## Work request
Return all of the entries below, word for word. Omit each picture.

## Data section
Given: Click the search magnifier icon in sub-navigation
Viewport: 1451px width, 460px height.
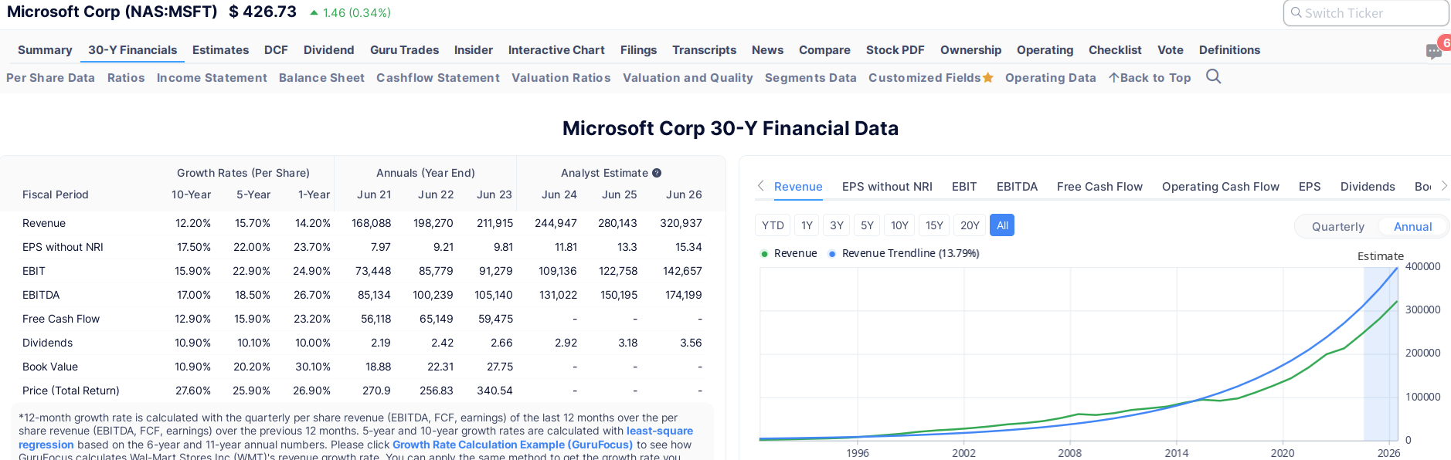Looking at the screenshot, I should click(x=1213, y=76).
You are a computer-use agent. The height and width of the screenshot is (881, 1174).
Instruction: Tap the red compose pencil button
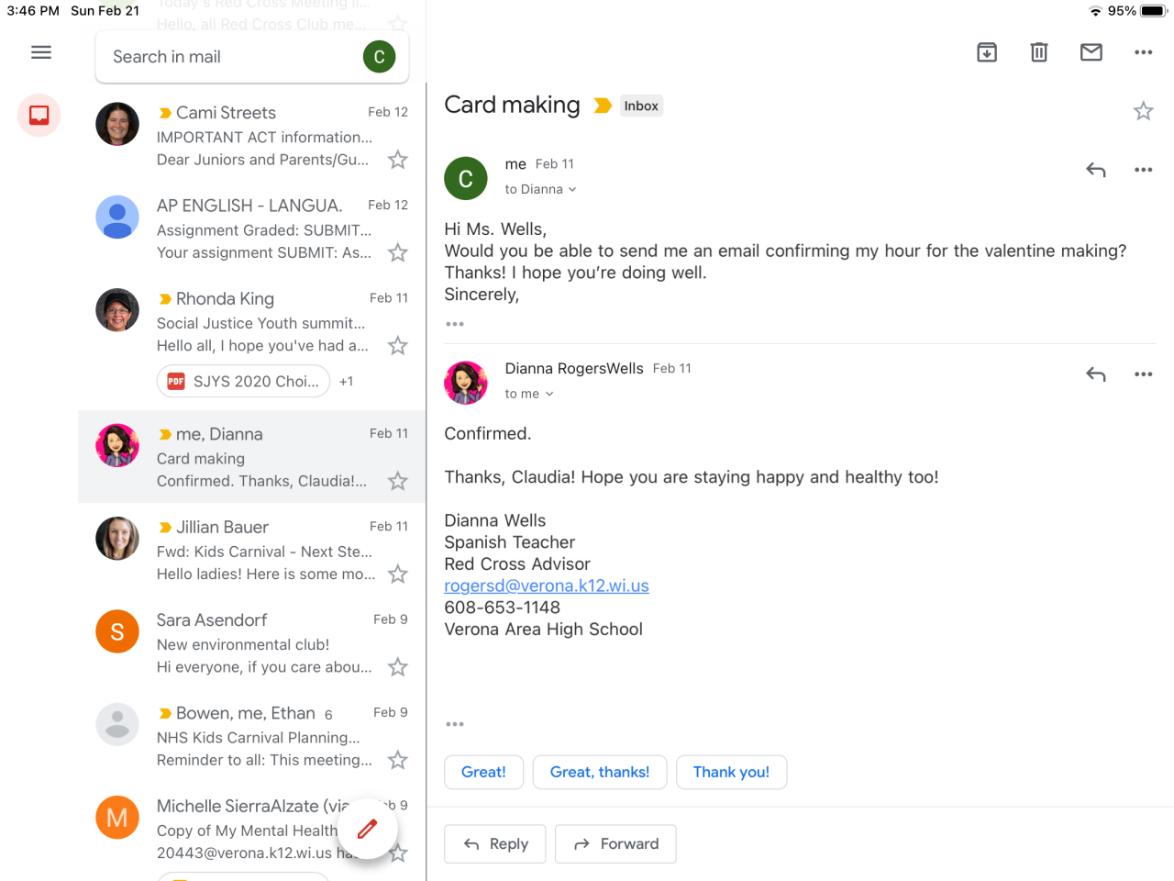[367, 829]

## Your response
Given: Click the search magnifier icon in sub-navigation
Viewport: 1451px width, 460px height.
Looking at the screenshot, I should click(x=1213, y=76).
You are a computer-use agent. The height and width of the screenshot is (881, 1174).
Instruction: Tap the red compose pencil button
[367, 829]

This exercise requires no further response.